Спустя час они приплыли к дому Катерины, стоящему на широком солнечном fondamenta[1] напротив острова Джудекка. Чары Леды словно рассеялись, гондольеры бесцеремонно сбросили ее сумки на тротуар прямо перед входной дверью и уплыли. Сундук с ее остальными пожитками доставят через день-два.
Леда повернулась спиной к сумкам и лениво стояла, пока Катерина доставала ключи. Она вошла следом за хозяйкой в дом. И только там Катерина поняла, что сумки так и остались лежать, забытые на тротуаре.
– Леда, у меня слуг нет. Если тебе нужны твои вещи, ты должна сама перенести сумки.
Впервые с момента их знакомства в глазах Леды засветилась заинтересованность.
– А почему у вас нет слуг? Дом выглядит довольно богато. У нас было четырнадцать слуг, включая моих наставников.
Катерина почувствовала, что своими словами девушка не хотела ее обидеть. Леда просто сказала правду. Поэтому Катерина ответила ей вежливо:
– Слуг нет. Мне в жизни прислуга ни к чему.
Леда посмотрела на хозяйку, потом вышла на улицу и взяла самую легкую из сумок. Катерина дала ей еще пару вещей, а сама навьючилась, как ослик.
Самовлюбленная девчонка. Когда она отсюда уедет?
Катерина покормила Леду ужином, но сама сказалась не голодной. Это была неправда, Катерина очень хотела есть. Пока никто не видел, она съела несколько ложек пасты с бобами прямо из кастрюли и жадно, словно крестьянка, набросилась на твердый хлеб. Густой соус стекал по подбородку и капал на сорочку. Ей было стыдно за свое обжорство, но ужинать с незнакомым человеком она не хотела. Она сказала Леде, что пораньше ляжет спать.
Катерина решила уступить Леде свою спальню, а сама перебралась в комнату поменьше, которая находилась дальше по коридору. Ее спальня была самым уютным помещением в доме, в мавританском стиле с двойным арочным окном, выходящим на канал Джудекка. Комната до самого вечера была залита солнечным светом, и Катерина уже давно наслаждалась тем, что считала дни, каждый раз провожая ленивый закат. В спальне изголовьями к окнам стояли две узкие кровати, выкрашенные в зеленый цвет с золотым отливом.
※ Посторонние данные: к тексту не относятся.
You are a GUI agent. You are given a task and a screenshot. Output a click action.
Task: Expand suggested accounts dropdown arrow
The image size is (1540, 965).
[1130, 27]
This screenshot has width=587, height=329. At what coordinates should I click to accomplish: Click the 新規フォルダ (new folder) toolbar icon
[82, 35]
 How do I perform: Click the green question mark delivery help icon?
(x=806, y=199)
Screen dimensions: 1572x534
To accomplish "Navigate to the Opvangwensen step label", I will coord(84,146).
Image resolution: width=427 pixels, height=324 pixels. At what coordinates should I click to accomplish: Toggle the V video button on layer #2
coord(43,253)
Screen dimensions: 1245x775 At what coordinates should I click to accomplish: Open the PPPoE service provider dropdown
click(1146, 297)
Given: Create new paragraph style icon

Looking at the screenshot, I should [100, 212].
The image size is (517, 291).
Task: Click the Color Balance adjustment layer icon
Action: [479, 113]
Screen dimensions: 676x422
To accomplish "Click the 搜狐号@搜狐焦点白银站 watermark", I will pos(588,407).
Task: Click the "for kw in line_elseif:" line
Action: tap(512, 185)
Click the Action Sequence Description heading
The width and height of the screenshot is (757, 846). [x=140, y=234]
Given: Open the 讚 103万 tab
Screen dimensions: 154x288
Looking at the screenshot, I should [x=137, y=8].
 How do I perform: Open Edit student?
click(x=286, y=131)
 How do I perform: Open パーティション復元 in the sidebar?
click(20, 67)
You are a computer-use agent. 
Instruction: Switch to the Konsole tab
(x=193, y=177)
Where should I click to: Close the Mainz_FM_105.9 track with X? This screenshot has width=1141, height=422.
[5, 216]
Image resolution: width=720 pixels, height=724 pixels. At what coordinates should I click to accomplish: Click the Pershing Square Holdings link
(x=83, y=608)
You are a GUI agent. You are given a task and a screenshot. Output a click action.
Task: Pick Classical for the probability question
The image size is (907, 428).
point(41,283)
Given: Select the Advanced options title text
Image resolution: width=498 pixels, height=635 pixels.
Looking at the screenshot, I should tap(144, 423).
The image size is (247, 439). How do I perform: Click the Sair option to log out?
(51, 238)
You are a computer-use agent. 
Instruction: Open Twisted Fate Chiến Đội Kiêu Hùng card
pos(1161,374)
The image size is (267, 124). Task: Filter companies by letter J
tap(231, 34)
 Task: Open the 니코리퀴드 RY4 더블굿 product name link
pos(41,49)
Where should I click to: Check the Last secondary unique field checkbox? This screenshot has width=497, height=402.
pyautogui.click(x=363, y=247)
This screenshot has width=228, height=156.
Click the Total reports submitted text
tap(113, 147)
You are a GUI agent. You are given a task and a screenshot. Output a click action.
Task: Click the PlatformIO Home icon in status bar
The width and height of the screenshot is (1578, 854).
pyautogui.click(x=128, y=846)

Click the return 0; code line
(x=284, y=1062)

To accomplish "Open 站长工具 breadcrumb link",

Катерина уступила свою комнату отчасти из вежливости. Она не хотела, чтобы Леда чувствовала себя несчастной в свободной комнатке с одним-единственным крошечным окошком. А еще Катерина не хотела, чтобы Леда рылась в письмах, хранящихся как раз в этой свободной спальне. Откровенно говоря, она могла бы просто перенести в другое место шкатулку из слоновой кости, где она хранила под замком эти послания. Но эта маленькая комнатка последние годы стала казаться нежилой, благодаря волшебству этих писем. Как будто шкатулка излучала тайну, наполнявшую воздух. Сегодня вечером это ощущалось больше обычного. Визит в монастырь Санта Мария дельи Анджели всколыхнул непрошеные воспоминания.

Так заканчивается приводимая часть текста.